В своей знаменитой работе «Парадокс об актёре» Дидро утверждает, что только самоконтроль, наличие этого постоянного отстранения, как бы взгляд со стороны и характеризуют истинное творчество.
Процесс создания образа очень сложен, это всегда поединок: с установившимися представлениями об этом образе, нередко с режиссёром, который по-своему его видит, и особенно с самим собой. Ты никогда не был таким, ты должен перевоплотиться, стать совершенно другим, а это значит, ты должен перешагнуть даже через свои собственные возможности.

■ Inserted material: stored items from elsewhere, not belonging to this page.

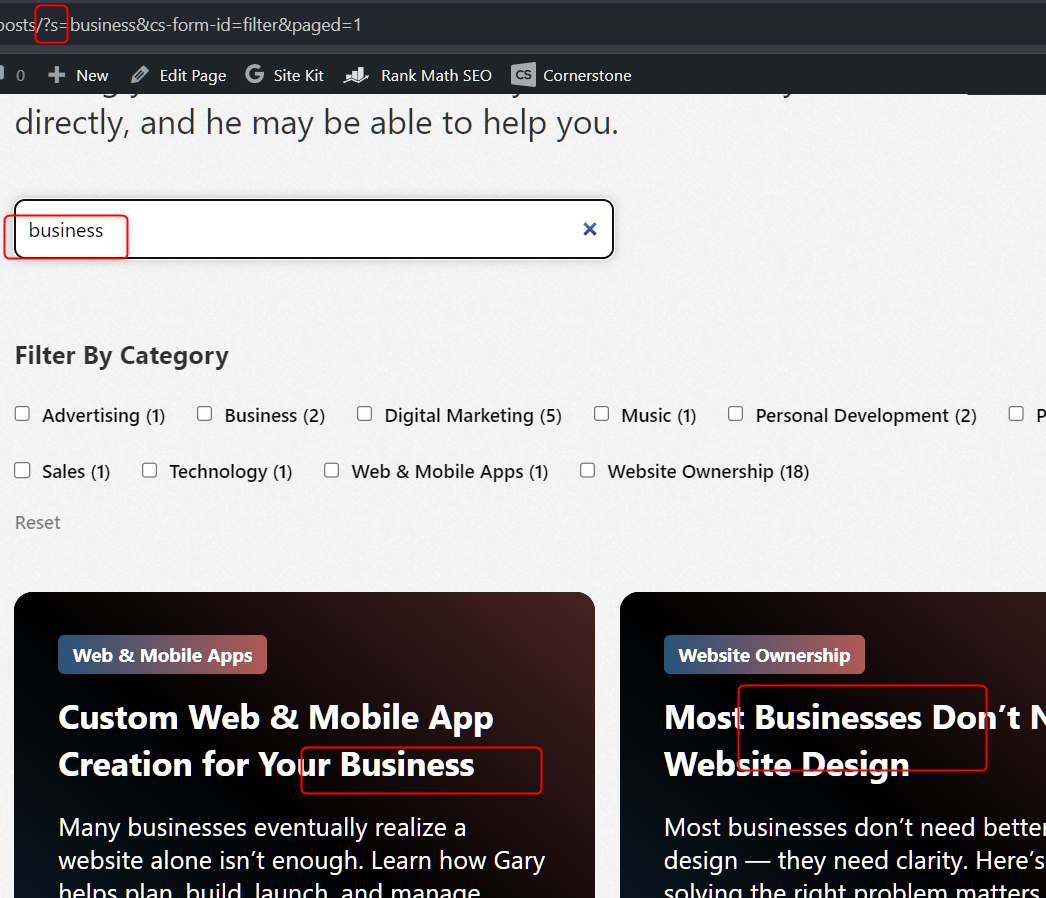Click the Rank Math SEO icon
This screenshot has width=1046, height=898.
click(356, 75)
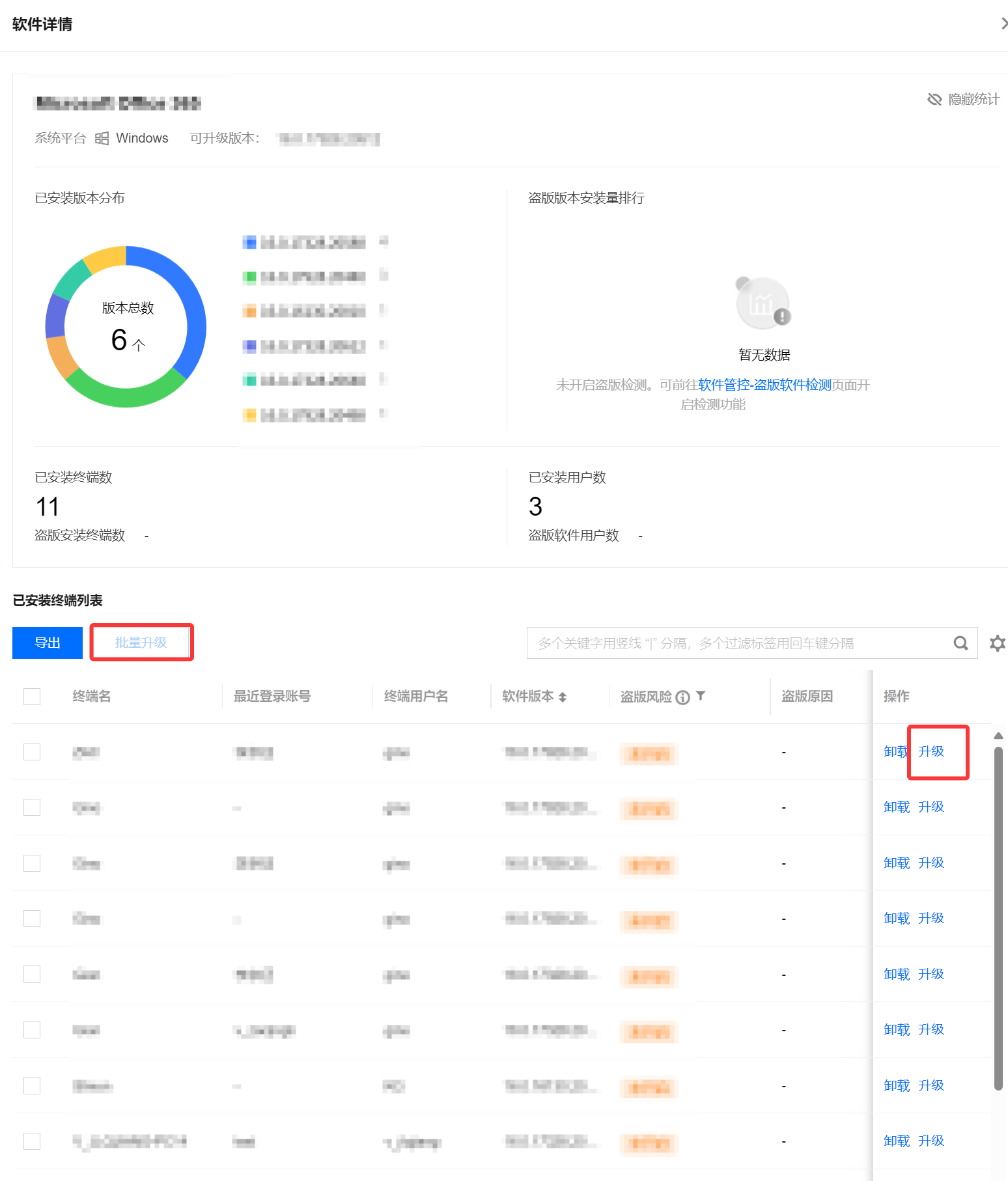Open the piracy software detection link
The height and width of the screenshot is (1181, 1008).
tap(764, 385)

Вот об одном из таких поединков и хочу рассказать. Вначале о кандидатах на роль князя Андрея Болконского. Я шёл в основном по линии соответствия возрасту и внешнему облику. Мастерство предполагалось само собой. Пробовал и старшего Соломина, и Эдуарда Марцевича. Хотел утвердить на эту роль Олега Стриженова, но по причинам чисто личного характера он отказался.
Тогда остановил свой выбор на Иннокентии Смоктуновском, который в это же самое время получил приглашение от Григория Михайловича Козинцева на роль Гамлета. С этим известным кинорежиссёром у меня сложились очень хорошие творческие отношения. Я был утверждён на роль офицера в экранизации романа Ильи Эренбурга «Буря». И хотя фильм снимать не стали, у Григория Михайловича возникло желание продлить общение со мной. Он предложил сыграть роль Гамлета в его постановке сначала в театре, в Ленинграде, а потом в кино. Но у меня были свои режиссёрские планы, а поэтому предложение осталось неосуществлённым.

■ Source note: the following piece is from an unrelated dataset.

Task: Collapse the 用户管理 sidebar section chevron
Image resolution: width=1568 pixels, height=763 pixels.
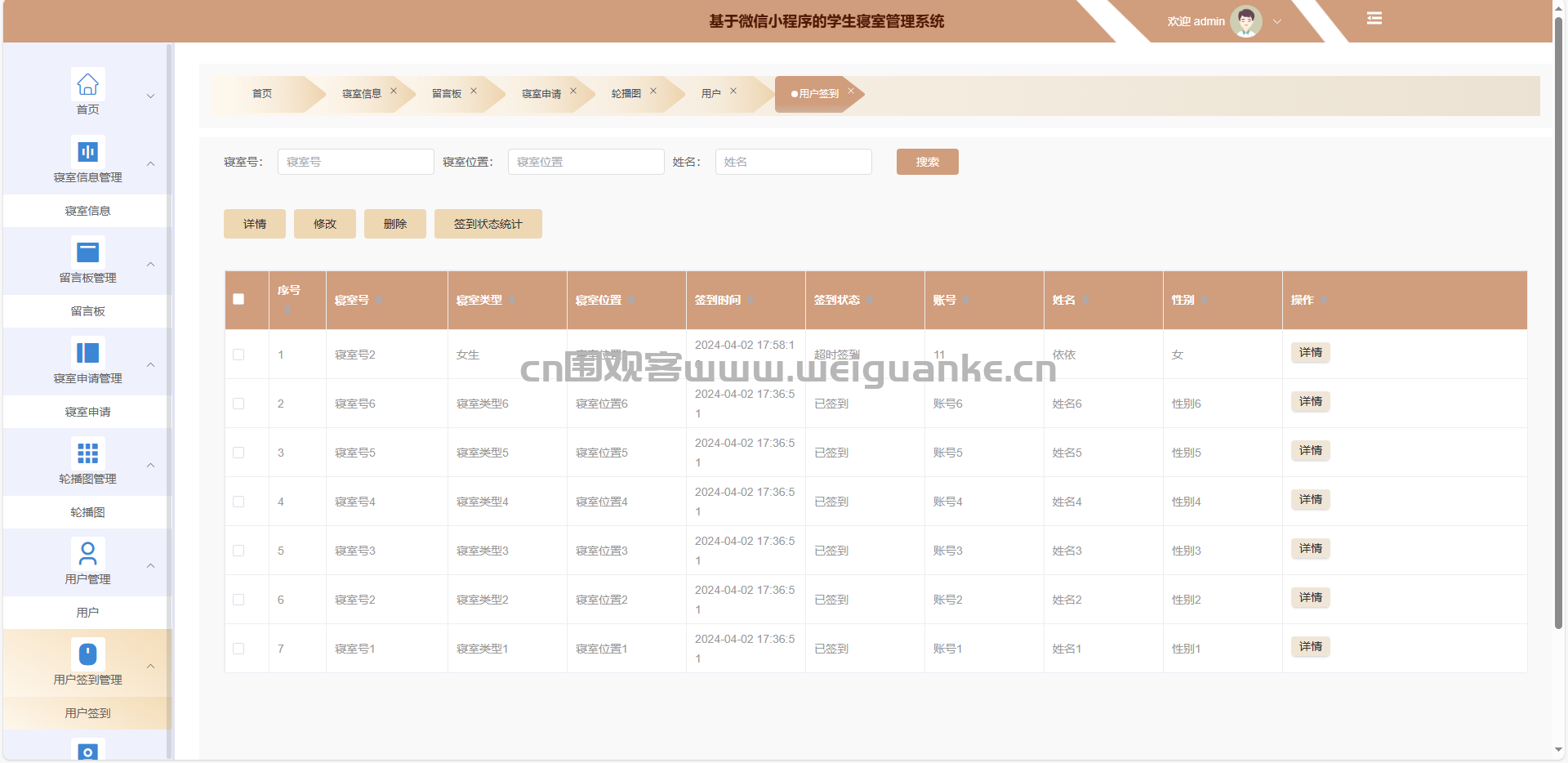Action: [x=150, y=566]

Потому-то и пришлось отдать Смоктуновского, отдать в условном смысле. Я предложил Смоктуновскому самому решить, кого он хочет играть — Гамлета или Андрея. Он выбрал роль Андрея. Я понимал, что стоило мне сказать «да», и Смоктуновский снимался бы в нашем фильме. Козинцев же должен был бы отложить свою работу или искать замену. Но у меня всегда было и остаётся огромное уважение к Козинцеву как к художнику и человеку. И это всё решило.
Знал, что будет сложно найти другого исполнителя. В конце концов остановились на кандидатуре Вячеслава Тихонова, хотя у меня и были некоторые сомнения.
Тихонов учился во ВГИКе на младшем курсе. Все его учебные работы я видел. Мы снимались вместе в фильме «Молодая гвардия» — я играл Валько, а Тихонов — Володю Осьмухина, небольшую роль.
Затем встретились с ним на съёмках фильма «Об этом забывать нельзя», играли в паре. Я — Голана, а Тихонов — моего ученика, начинающего литератора. Вместо записывались на радио, видел первые и последующие актёрские работы моего коллеги. Он снимался у Станислава Ростоцкого. Словом, я хорошо знал Тихонова и как актёра, и как человека. В его внешности, лице, стройной фигуре мне виделся Андрей Болконский. Когда в костюме и гриме на пробе Тихонов сыграл сцену объяснения в любви Наташе, это убедило меня в правильности выбора.
В работе над ролью Андрея у Тихонова было немало сложностей. Так, далеко не простым оказался эпизод в коридоре штаба Кутузова. Конечно, мы рано начали снимать его, но по техническим и производственным условиям вынуждены были на это пойти. Это была первая декорация после натурных съёмок. У Тихонова не было естественного входа в роль, но я рассчитывал на его работоспособность. Она у него колоссальная.
Когда начались съёмки эпизода, у нас с Тихоновым, по существу, возник поединок. Я был вынужден подчинить его своей воле, видению и творческим решениям. Может быть, это и нехорошо, но входит, к сожалению, в обязанности режиссуры. II здесь я встретил сопротивление. Ведь к началу работы над «Войной и миром» у Тихонова был немалый опыт актёрской работы в кинематографе, может быть, даже больше сыгранных ролей, чем у меня. Ему же надо было отказаться от всего, что он сделал раньше, от повторения, культивирования в себе того, что уже было выработано. Поединок сводился к тому, что я требовал от актёра перейти в совершенно новое качество.